Now James Taranto and Ed Whelan have done admirable jobs deconstructing the inaccuracy of that letter. Simply put, the meeting was not secret, it was not limited to Tea Party people only, and there is absolutely no evidence that Scalia discussed the constitutionality of Obamacare or anything related to any case likely to come before the Court. But Fein goes on to lecture Scalia about the supposed lack of ethics of it, and given what I knew about the man, it was a bit much.
But I have to rewind a little and tell you about another man. This man:
This is Ephraim Chukwuemeka Ugwuonye, Esq.

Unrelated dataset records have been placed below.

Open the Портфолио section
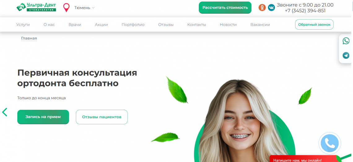This screenshot has width=353, height=162. coord(133,25)
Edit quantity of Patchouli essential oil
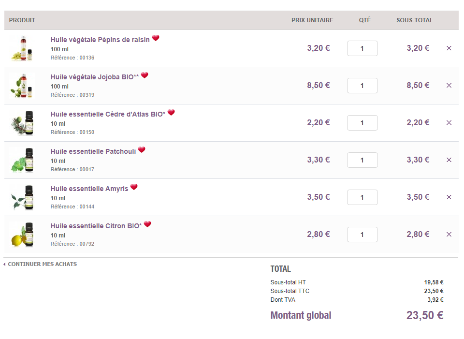Screen dimensions: 464x339 [362, 160]
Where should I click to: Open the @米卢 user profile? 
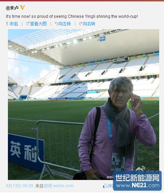12,8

I came to know about him when a colleague contacted me with an ethical conundrum posed by this man’s conduct and much of what I will tell you will come from that friend, although I verified all of the information myself. Mr. Ugwuonye sometimes shortens his middle name to Emeka, and sometimes uses that middle name as if it was his first name as you will see. Mr. Ugwuonye is a first generation immigrant from Nigeria. He is also a graduate of Harvard Law School. And at one time he was admitted and in good standing in Maryland, New York, and the District of Columbia as an attorney.

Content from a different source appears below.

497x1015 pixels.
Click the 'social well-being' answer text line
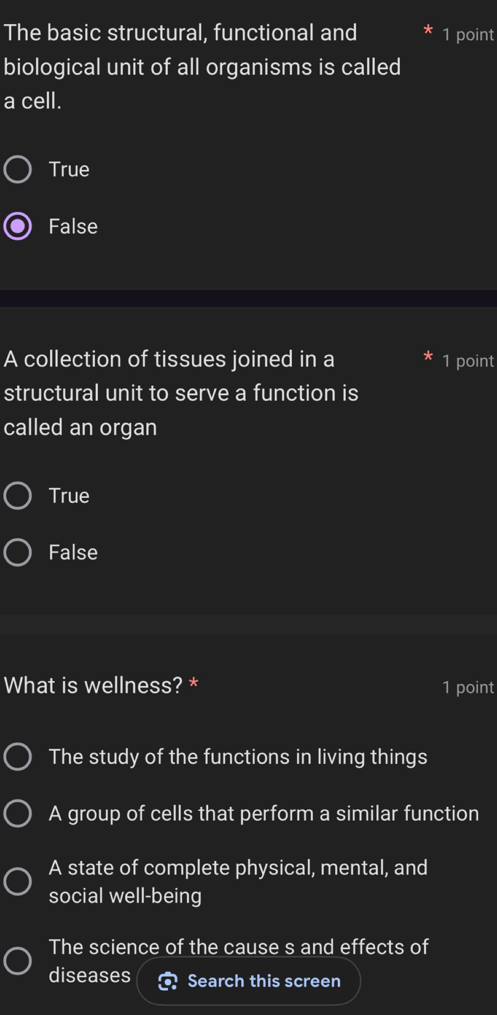(125, 896)
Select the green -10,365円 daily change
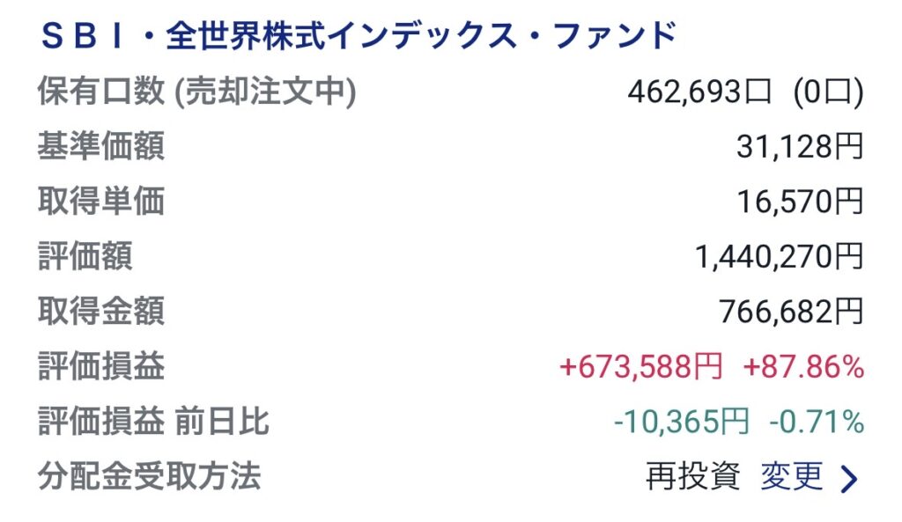 [x=681, y=423]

But in 2008, he was suspended in Maryland for ninety days for various forms of misconduct. The case is, well… colorful and worth a read through. You can read it all here, but it comes down to two major complaints. In one instance, he allegedly promised to just file a suit for wrongful termination—that is, to file it for tactical purposes and then let it die. The client disputed that point, claiming that he was promised that his case would be taken to fruition. Regardless, he failed to communicate with his client after he got notice after notice telling him the case was dying of neglect, and eventually the case was dismissed with prejudice. Which means that if there was any merit in his claim, he had flushed it down the toilet with neglect. In that incident he was charged with having failed to provide timely communications with his client.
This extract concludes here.